TLDR
- GPT-5.4 Pro scores 150 IQ on MESNA Norway test, up from 136 of previous o3 model.
- OpenAI’s latest model leads public IQ leaderboard above all major AI systems.
- GPT-5.4 Pro improves coding, tool use, and document handling in professional work.
- Public IQ benchmarks show AI capability rising fast enough to influence business planning.
- TrackingAI confirms GPT-5.4 Pro outperforms Cluade, Gemini, Qwen, and Grok models.
OpenAI’s latest GPT-5.4 Pro has reached a new milestone, scoring 150 on the MESNA Norway IQ test. This surpasses the previous record of 136 held by the o3 model and places GPT-5.4 Pro at the top of public AI IQ leaderboards, showing faster reasoning and stronger problem-solving across professional tasks.
GPT-5.4 Pro Surpasses Previous AI IQ Record
OpenAI’s newest model, GPT-5.4 Pro, has reached 150 IQ on the MESNA Norway test. This score surpasses the previous record of 136 set by OpenAI’s o3 model. TrackingAI’s public leaderboard now ranks GPT-5.4 Pro at the top among AI systems. The result is being seen as a clear step forward in AI reasoning capabilities.
The MESNA Norway test measures pattern recognition, logic, and problem-solving skills. GPT-5.4 Pro achieved the score while also showing improved coding and tool use. The result places the model in the upper range of human IQ scores. Observers note that the benchmark reflects reasoning speed and abstraction abilities.
OpenAI described GPT-5.4 Pro as optimized for professional work environments. The system handles long tasks with its one-million-token context window. It also supports complex workflows in coding, research, and document handling. The company emphasized improvements in accuracy and task efficiency across applications.
AI IQ Benchmarks and Performance
Public IQ-style tests remain limited but provide a clear comparison across models. TrackingAI publishes results from both public and private IQ-style tests. GPT-5.4 Pro now leads the leaderboard, above systems like Cluade, Gemini, Qwen, and Grok. These benchmarks measure reasoning, pattern recognition, and problem-solving speed.
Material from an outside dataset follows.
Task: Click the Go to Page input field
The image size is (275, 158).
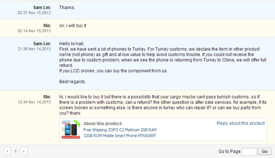Action: coord(249,151)
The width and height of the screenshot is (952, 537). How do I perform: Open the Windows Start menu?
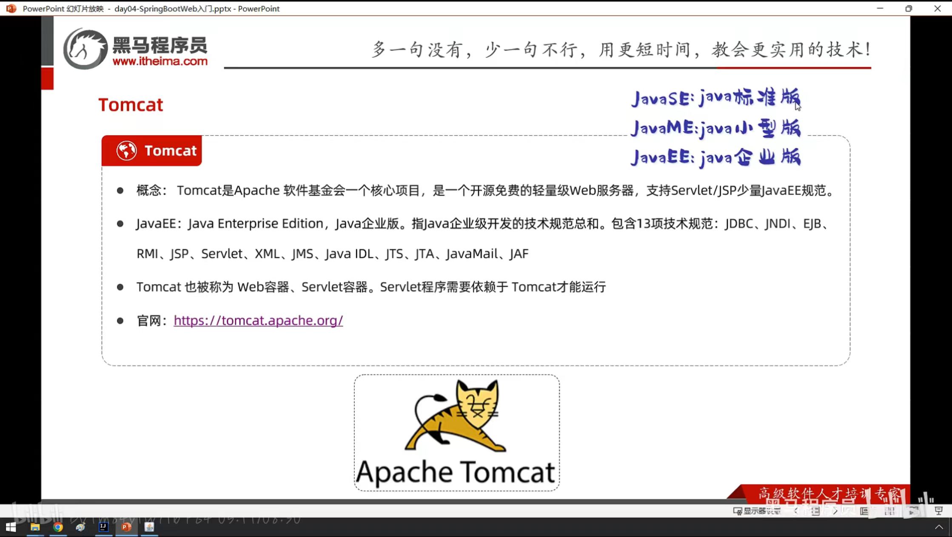11,527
Scores on these tests can vary due to test design, format, and training exposure. Even with these limits, the increase from 136 to 150 is a measurable jump. The number signals broader gains in tool use, coding, and complex task handling. The leaderboard offers developers and enterprises a simple benchmark for capability.
OpenAI’s previous o3 model achieved 136 IQ on the same test in 2025. GPT-4.1 earlier introduced a one-million-token window, improving long-horizon task handling. The latest result continues the trend of rising AI performance across multiple measures. TrackingAI reports scores as rolling averages across multiple test completions.
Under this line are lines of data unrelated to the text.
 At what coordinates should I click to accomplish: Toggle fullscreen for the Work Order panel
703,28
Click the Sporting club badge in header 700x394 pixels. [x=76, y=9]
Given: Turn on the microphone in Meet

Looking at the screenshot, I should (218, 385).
Broader Context for AI Use
GPT-5.4 Pro’s capability rise aligns with increased AI adoption in enterprises. Firms use AI to manage research, document workflows, code verification, and browsing tasks. The model’s efficiency and accuracy help reduce manual work and streamline processes. It can assist in planning, searching, and producing work over extended contexts.
The jump in IQ is notable but also reflects improvements in professional task handling. OpenAI positions GPT-5.4 Pro as both a research and business productivity tool. The model’s performance growth may influence software budgets, workflows, and deployment decisions. TrackingAI notes the score is part of a broader trend of rising frontier AI abilities.
OpenAI continues to expand GPT-5.4 Pro’s capabilities with native computer and tool use. The system can execute tasks over longer sequences and handle complex instructions. Its performance benchmarks suggest continued growth in both reasoning and professional application. The model now serves as a practical signal for AI strength in public benchmarking.